The hovering narrators added a lot to the cadence of the play and added dimensions and ideas that provided just the right amount of embellishment on the characters in the story. While this could have been a two or three person story where the audience only understood it through the lens of what had happened, the story would have struggled to hold its own that way, and it was these thoughts and additional commentaries that were psychologically interesting—there was enough subtext and dimensionality in what’s left unsaid to warrant not one, not two, but three additional people on stage to express it.

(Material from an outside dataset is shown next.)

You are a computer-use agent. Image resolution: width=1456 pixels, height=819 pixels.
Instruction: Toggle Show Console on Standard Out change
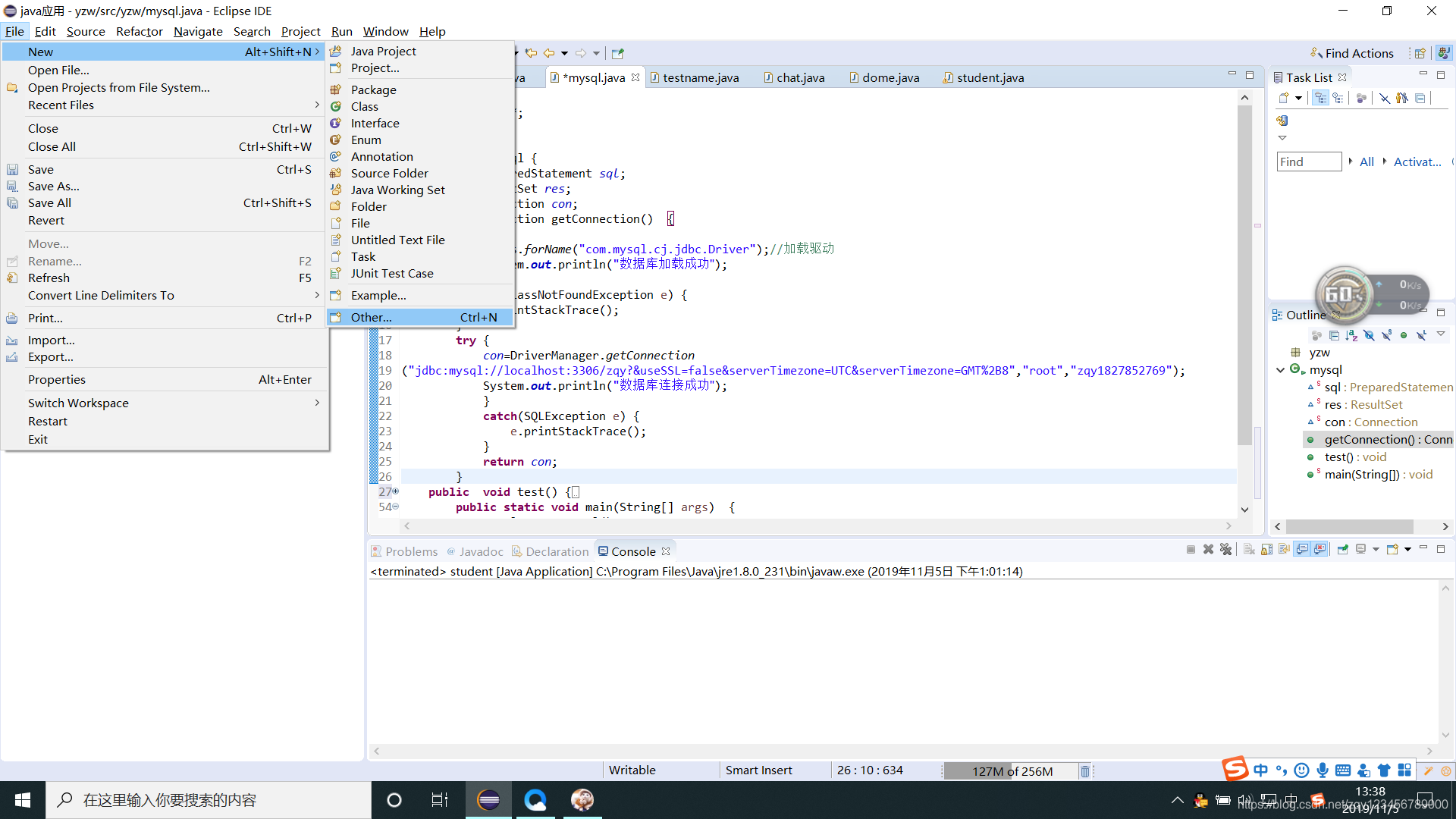click(1302, 550)
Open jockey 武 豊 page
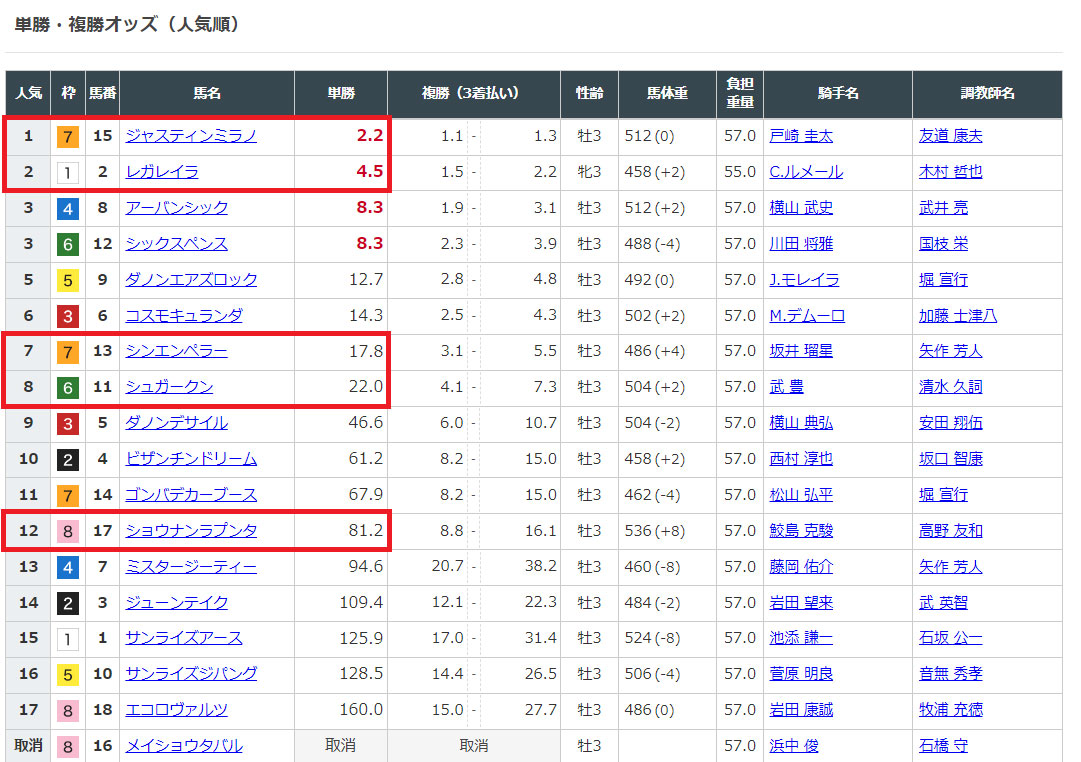 pyautogui.click(x=786, y=387)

My main critique is that I wanted to know who these narrators were in relation to the characters in the play. They were not dressed in an otherworldly way; they were dressed in regular clothing that did not match the characterizations they portrayed most frequently (ex. the feminine cut silk floral for the husband) or any characteristics discernable about that specific narrator. They didn’t even look like a cohesive unit, and they were named “red”, “blue”, and “green”, but I had to look up in the playbill who was supposed to be which because none of them were really wearing any of those colors. The randomness of these characters was just too random. I wanted to know if they were related to each other or the characters, if they were even on the same plane of existence, if they were descendants or observers or ancestors… It would have been exceptionally meaningful if we were able to link these characters to the ones whose story they were telling, especially because at the end they made a big point of asking the audience how the story would change if told by Luca or Luca’s child or Luca’s wife or someone Luca cheated on or with—it would have been an interesting moment to clarify for the audience how these specific narrators fit into the story and why it mattered to them. What were the stakes for them?

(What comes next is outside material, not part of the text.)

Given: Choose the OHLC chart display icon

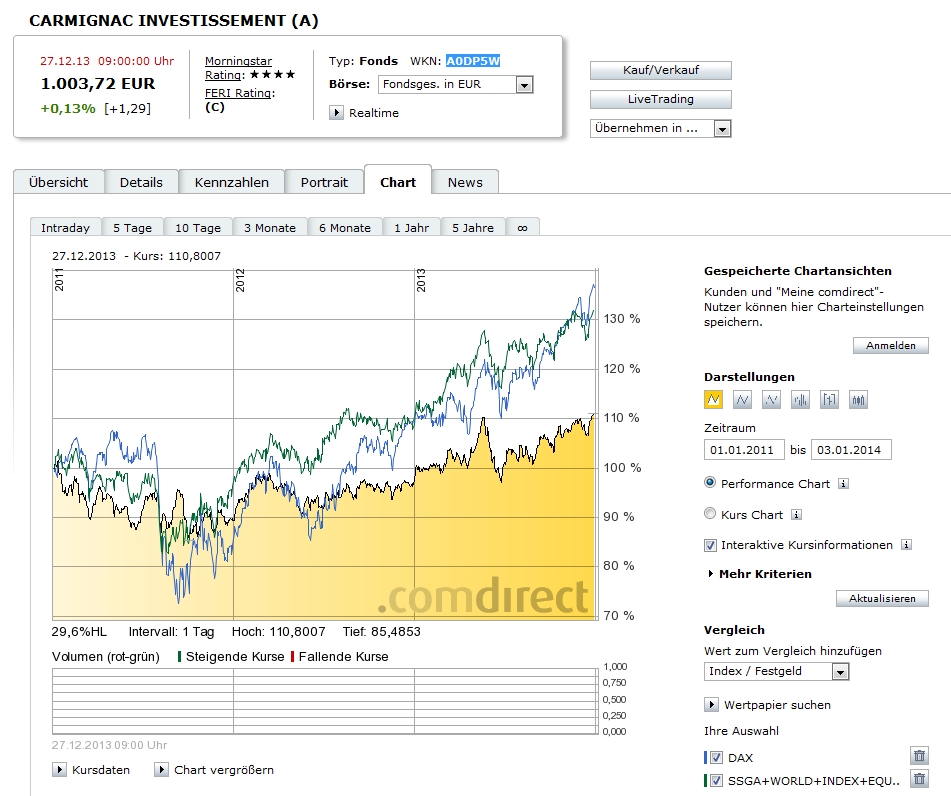Looking at the screenshot, I should 829,400.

Despite that lengthy paragraph of questions, Dirty Laundry was incredibly moving, interesting, and engaging, especially in the way it smoothly crossed genres and ideas. There were moments that were exceptionally funny, and even though we didn’t all cry at the same moment in the play, everyone in the house brushed away a tear at some point. These characters were simple, powerful, beautiful, relatable, and flawed. I walked out with a very real sense of catharsis in how loss hurts and heals and reveals sides of ourselves and others that we never expected. These big picture ideas are actually as universal as doing the laundry. That dial says a million different things. We don’t know what they are or what we’re doing or how we fit into them. We just know that we’re here and we’d like things to be a little cleaner, a little simpler, and a little less messy. Along the way, we ruin a blazer. We don’t know what to feel. We ask advice from the person we want to talk to, not the person who wants to hear us. It’s the cycle of life.

I attended this performance on a press pass from Vivacity Media Group.